The first lever is per-task logging:

(
    id: "fast-sensor",
    type: "tasks::FastSensor",
    logging: (enabled: false),
),

The second lever is global task logging:

logging: (
    enable_task_logging: false,
),

Good fit:

One or two high-rate edges dominate avg_raw_bytes and throughput_bytes_per_sec.

Bad fit:

The hot spot is a CPU-heavy task, but the logged payloads are small.

The practical rule is simple:

  • keep logging on for the edges you actually need for replay or diagnosis
  • turn it off for bulky intermediate traffic first

Increase CopperList Slots

Use this when async or parallel execution is underfilled because there are not enough preallocated CopperLists available.

logging: (
    copperlist_count: 8,
),

This value is consumed by the generated runtime, so it needs to be compiled into the binary.

Good fit:

async-cl-io or parallel-rt is enabled, but the runtime still behaves as if only a tiny number
of CopperLists can be active.

Bad fit:

The graph has no useful overlap to exploit.

More slots help only when there is real work to overlap.

Tune Memory Pools

Use this when the MEM tab shows pressure on pooled buffers or handles.

Good fit:

handle-backed payloads stay alive across several stages and the pool remains near full.

Actions:

  • increase pool size
  • reduce payload lifetime
  • reduce the number of simultaneously retained CopperLists if that is what keeps the buffers alive

Bad fit:

The pool is healthy and the real issue is CPU or disk.

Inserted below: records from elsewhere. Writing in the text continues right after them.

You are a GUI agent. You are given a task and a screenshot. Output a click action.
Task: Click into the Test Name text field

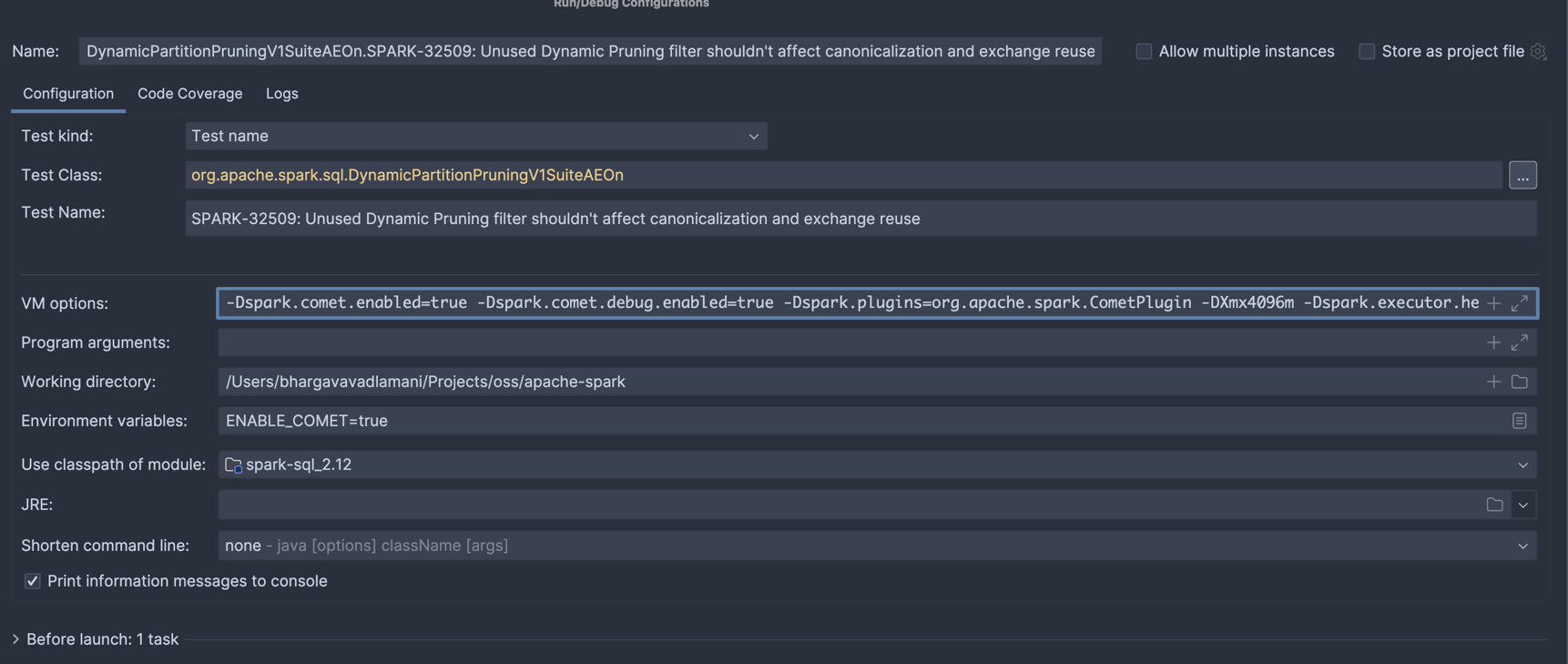pos(860,219)
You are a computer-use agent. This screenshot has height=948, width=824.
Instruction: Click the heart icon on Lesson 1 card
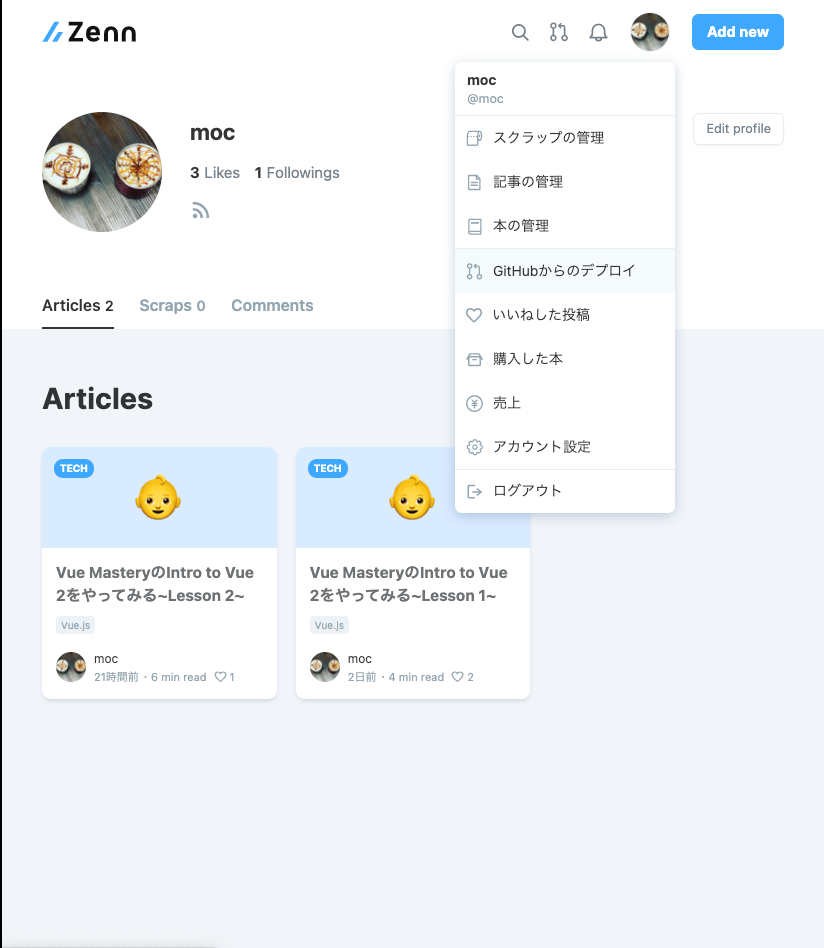point(458,677)
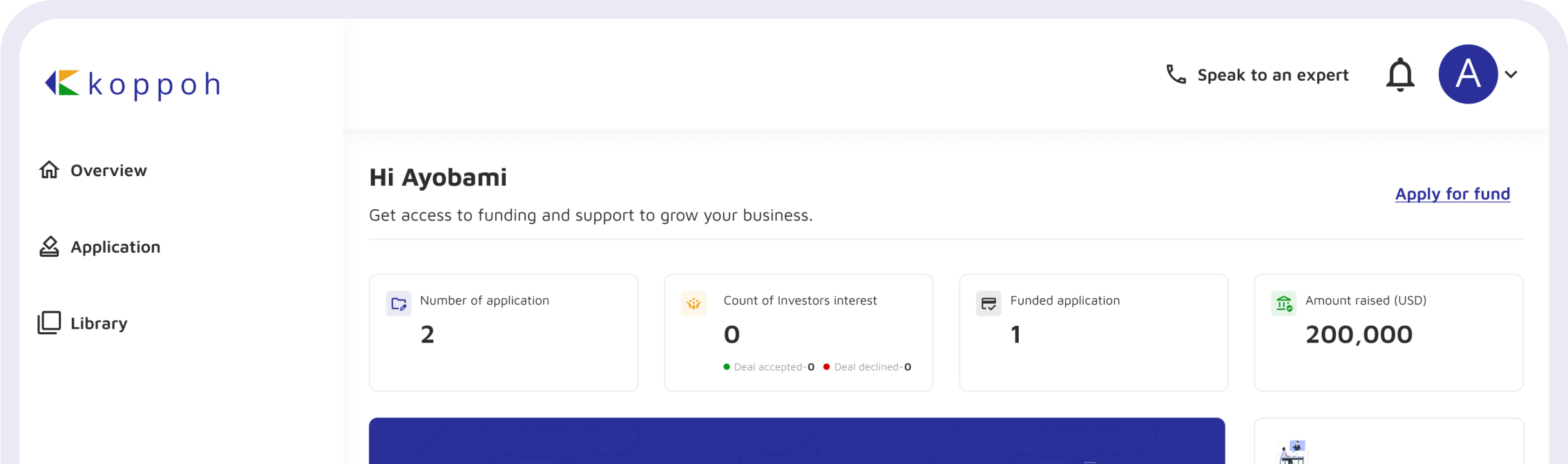Click the koppoh logo

pyautogui.click(x=133, y=84)
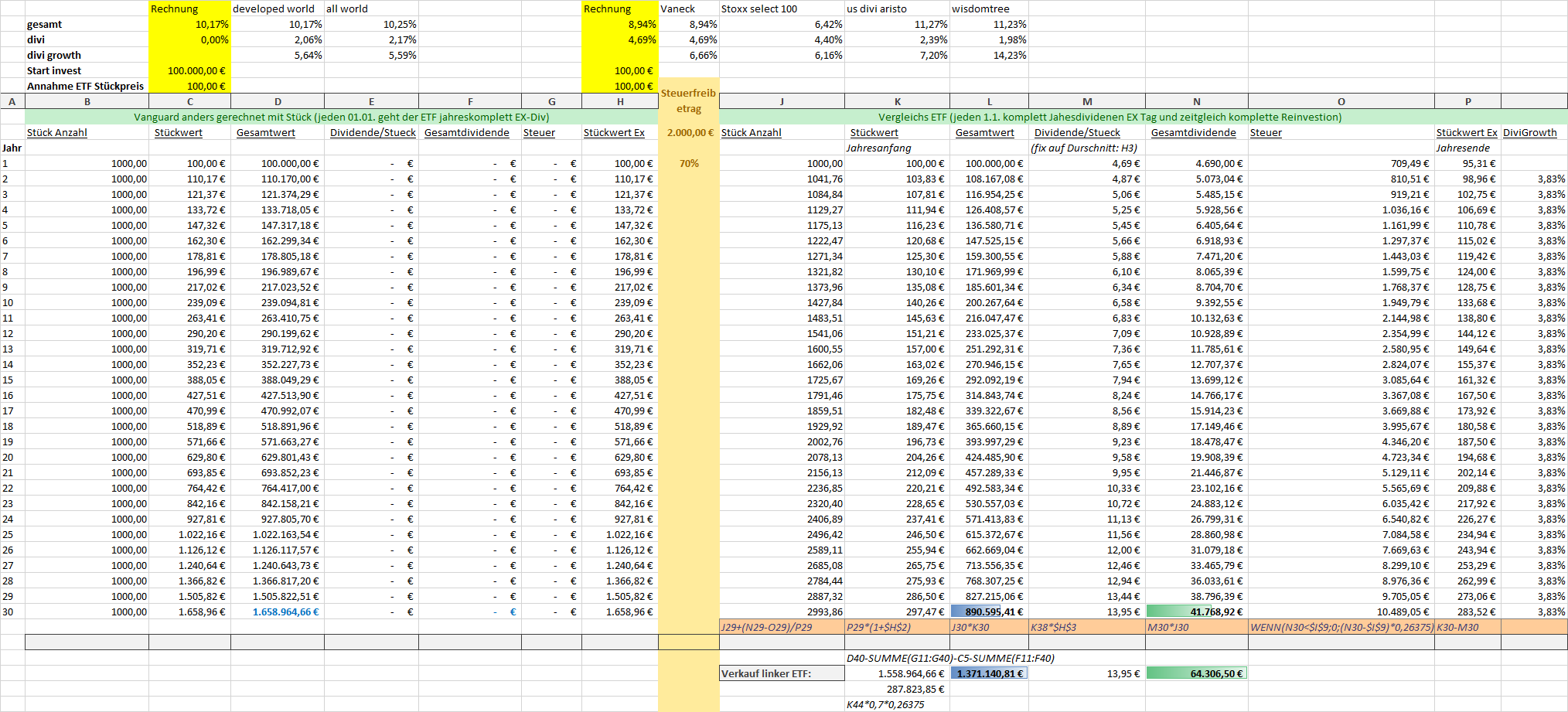Select column header O
Image resolution: width=1568 pixels, height=712 pixels.
1341,101
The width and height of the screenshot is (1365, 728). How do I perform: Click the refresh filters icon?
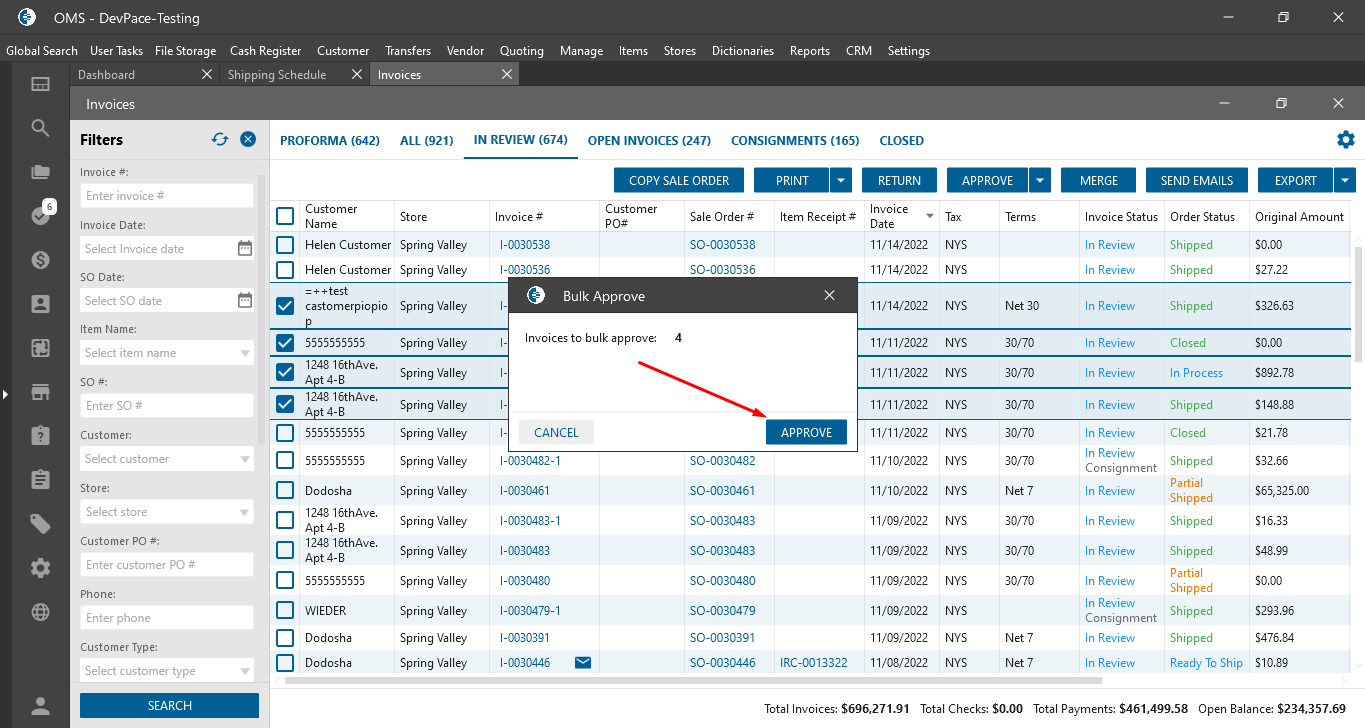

Reduce Thread Oversubscription

Use this when you stacked too many concurrency mechanisms at once:

  • parallel-rt
  • several background: true tasks
  • task-local Rayon pools or custom worker pools

Symptoms:

  • throughput does not improve
  • jitter gets worse
  • the machine is busy, but the useful rate barely moves

The fix is usually to simplify first:

  • use parallel-rt for DAG-level overlap
  • use background: true for one isolated non-blocking stage
  • use task-local parallelism for one hot algorithm

Do not enable all three everywhere by default.